El idioma que hablamos, el castellano, es una de las lenguas con mayor riqueza léxica de las existentes. Pues nada. Aún así, en vez de enorgullecernos, nos empeñamos en destrozarla cuando nos viene en gana.
Y es que nos encanta abusar del idioma, sobre todo si las palabras suenan cultas… aunque no sepamos qué significan. También nos da por inventar nuevas construcciones gramaticales por puro afán de innovación lingüística. Es nuestra manía tan ‘cañí’ de demostrar a la mínima oportunidad lo tremendamente listos que somos.
Igual soy un poco maniática -no lo discuto-, pero a mí me sangran las orejas cuando escucho, por ejemplo, al flamante seleccionador español de fútbol repetir sin atisbo de sonrojo: «A éste me ‘le’ traigo porque tal, a éste otro no me ‘le’ traigo porque cual». Y para más recochineo, le apodan ‘el sabio’. Rezo porque sepa más de fútbol que de gramática, porque si no este año no llegamos ni a octavos.

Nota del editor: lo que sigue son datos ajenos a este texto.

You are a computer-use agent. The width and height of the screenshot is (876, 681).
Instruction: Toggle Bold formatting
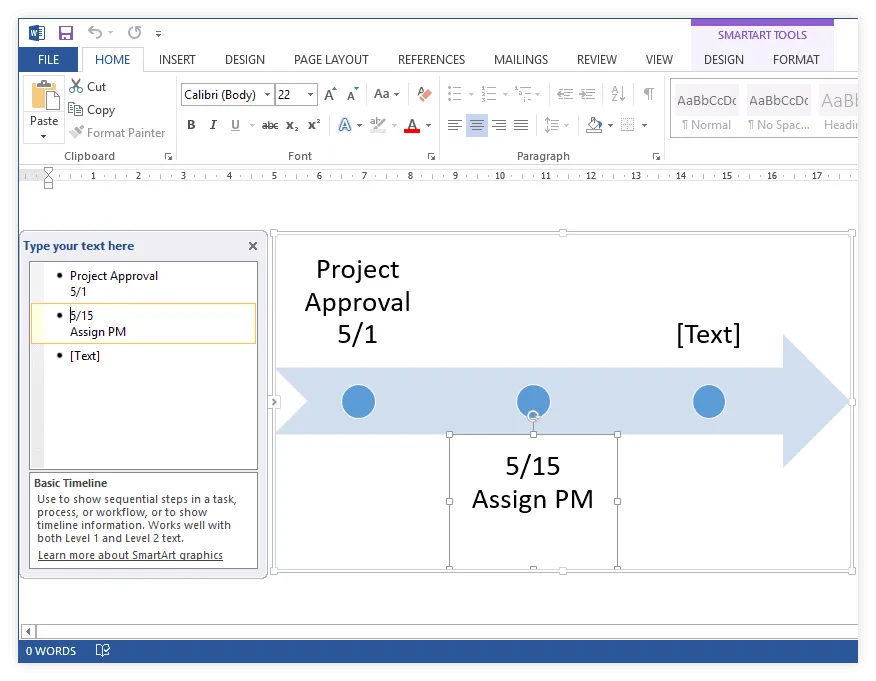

Lo peor es que este fenómeno sin igual te sorprende donde menos te lo esperas. El otro día, hablando con una conocida, me soltó: «Ahora, con el régimen que hago, me voy a quedar como una ‘sifilis’». Seguía yo cavilando qué tendría que ver una dieta con la enfermedad venérea, cuando terminó de arreglar su exhibición verborreica al culminar: «Chica, es que tú y yo somos incompetentes». Me quedé de piedra. Pareció comprender que me había sentido insultada y se lanzó a traducir con tono sabiondo sus palabras insinuando que mi vocabulario no era tan extenso como el suyo: «Sí, incompetentes, eso, que no nos entendemos». Acabáramos. No pude resistir el impulso y le espeté: «Dirás que somos incompatibles y que tú te vas a quedar como una sílfide». Me miró ofendida y me dijo: «Pues eso, lo que he dicho, ¿qué más da?».
Claro que da. Da vergüenza oírte hablar, pensé. Pero me guardé mucho de comentarle nada por si se le ocurría decirme que yo era una persona demasiado ‘eximente’ o algo así y la liábamos más. Sniff.